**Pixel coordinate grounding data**
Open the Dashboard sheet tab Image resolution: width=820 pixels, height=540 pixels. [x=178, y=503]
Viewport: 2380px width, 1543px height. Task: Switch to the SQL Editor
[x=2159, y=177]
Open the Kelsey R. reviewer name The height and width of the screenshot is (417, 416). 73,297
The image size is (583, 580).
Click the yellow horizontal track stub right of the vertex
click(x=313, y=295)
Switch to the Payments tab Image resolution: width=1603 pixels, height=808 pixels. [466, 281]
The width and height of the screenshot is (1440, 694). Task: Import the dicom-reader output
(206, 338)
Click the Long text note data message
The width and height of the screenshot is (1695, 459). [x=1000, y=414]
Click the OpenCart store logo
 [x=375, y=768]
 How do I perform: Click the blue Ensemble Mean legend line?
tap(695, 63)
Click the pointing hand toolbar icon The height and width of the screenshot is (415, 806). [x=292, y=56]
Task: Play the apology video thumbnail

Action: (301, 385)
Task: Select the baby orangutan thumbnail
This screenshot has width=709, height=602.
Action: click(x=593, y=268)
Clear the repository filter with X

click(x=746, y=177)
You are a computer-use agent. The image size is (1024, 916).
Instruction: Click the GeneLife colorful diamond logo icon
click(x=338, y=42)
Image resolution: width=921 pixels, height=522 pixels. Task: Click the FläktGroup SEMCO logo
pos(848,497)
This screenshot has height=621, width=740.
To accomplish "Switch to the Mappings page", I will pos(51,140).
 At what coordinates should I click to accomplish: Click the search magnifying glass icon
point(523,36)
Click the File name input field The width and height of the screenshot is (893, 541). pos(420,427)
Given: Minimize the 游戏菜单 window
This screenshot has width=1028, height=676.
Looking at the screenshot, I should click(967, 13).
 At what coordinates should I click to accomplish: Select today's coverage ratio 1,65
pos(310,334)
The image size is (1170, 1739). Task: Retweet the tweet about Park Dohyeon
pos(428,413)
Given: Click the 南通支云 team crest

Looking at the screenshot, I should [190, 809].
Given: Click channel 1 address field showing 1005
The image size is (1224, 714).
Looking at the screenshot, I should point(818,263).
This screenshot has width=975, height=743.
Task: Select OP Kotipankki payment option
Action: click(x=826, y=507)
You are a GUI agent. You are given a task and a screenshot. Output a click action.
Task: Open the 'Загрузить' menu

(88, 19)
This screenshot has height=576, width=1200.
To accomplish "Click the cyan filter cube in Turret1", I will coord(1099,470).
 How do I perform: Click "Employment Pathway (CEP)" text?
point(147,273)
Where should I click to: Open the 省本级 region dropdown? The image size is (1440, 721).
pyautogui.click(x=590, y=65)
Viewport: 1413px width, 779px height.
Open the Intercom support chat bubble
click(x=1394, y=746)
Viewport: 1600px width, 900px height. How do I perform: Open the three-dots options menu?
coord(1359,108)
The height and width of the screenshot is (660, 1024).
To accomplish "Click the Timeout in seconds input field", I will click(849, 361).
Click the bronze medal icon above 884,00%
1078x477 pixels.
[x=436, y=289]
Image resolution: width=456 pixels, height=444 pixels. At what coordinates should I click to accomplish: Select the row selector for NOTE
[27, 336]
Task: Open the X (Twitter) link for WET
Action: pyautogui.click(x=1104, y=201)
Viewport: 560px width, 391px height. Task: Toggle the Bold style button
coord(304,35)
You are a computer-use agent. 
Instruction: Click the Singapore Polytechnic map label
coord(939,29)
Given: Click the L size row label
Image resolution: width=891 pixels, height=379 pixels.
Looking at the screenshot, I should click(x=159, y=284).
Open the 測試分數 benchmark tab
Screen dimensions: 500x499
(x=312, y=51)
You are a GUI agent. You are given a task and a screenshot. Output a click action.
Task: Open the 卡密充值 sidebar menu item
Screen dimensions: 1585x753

**Assignment**
Only one stretch of the data is wanted: the lines from the one with "The image size is (1170, 1739)." through the last, repeated exactly.

**Response to this exercise**
The image size is (1170, 1739). Task: Retweet the tweet about Park Dohyeon
pos(428,413)
Given: Click the 南通支云 team crest

Looking at the screenshot, I should [190, 809].
Given: Click channel 1 address field showing 1005
The image size is (1224, 714).
Looking at the screenshot, I should point(818,263).
This screenshot has width=975, height=743.
Task: Select OP Kotipankki payment option
Action: click(x=826, y=507)
You are a GUI agent. You are given a task and a screenshot. Output a click action.
Task: Open the 'Загрузить' menu

(88, 19)
This screenshot has height=576, width=1200.
To accomplish "Click the cyan filter cube in Turret1", I will coord(1099,470).
 How do I perform: Click "Employment Pathway (CEP)" text?
point(147,273)
Where should I click to: Open the 省本级 region dropdown? The image size is (1440, 721).
pyautogui.click(x=590, y=65)
Viewport: 1413px width, 779px height.
Open the Intercom support chat bubble
click(x=1394, y=746)
Viewport: 1600px width, 900px height. How do I perform: Open the three-dots options menu?
coord(1359,108)
The height and width of the screenshot is (660, 1024).
To accomplish "Click the Timeout in seconds input field", I will click(849, 361).
Click the bronze medal icon above 884,00%
1078x477 pixels.
[x=436, y=289]
Image resolution: width=456 pixels, height=444 pixels. At what coordinates should I click to accomplish: Select the row selector for NOTE
[27, 336]
Task: Open the X (Twitter) link for WET
Action: pyautogui.click(x=1104, y=201)
Viewport: 560px width, 391px height. Task: Toggle the Bold style button
coord(304,35)
You are a computer-use agent. 
Instruction: Click the Singapore Polytechnic map label
coord(939,29)
Given: Click the L size row label
Image resolution: width=891 pixels, height=379 pixels.
Looking at the screenshot, I should click(x=159, y=284).
Open the 測試分數 benchmark tab
Screen dimensions: 500x499
(x=312, y=51)
You are a GUI agent. You are given a task and a screenshot. Output a click action.
Task: Open the 卡密充值 sidebar menu item
Screen dimensions: 1585x753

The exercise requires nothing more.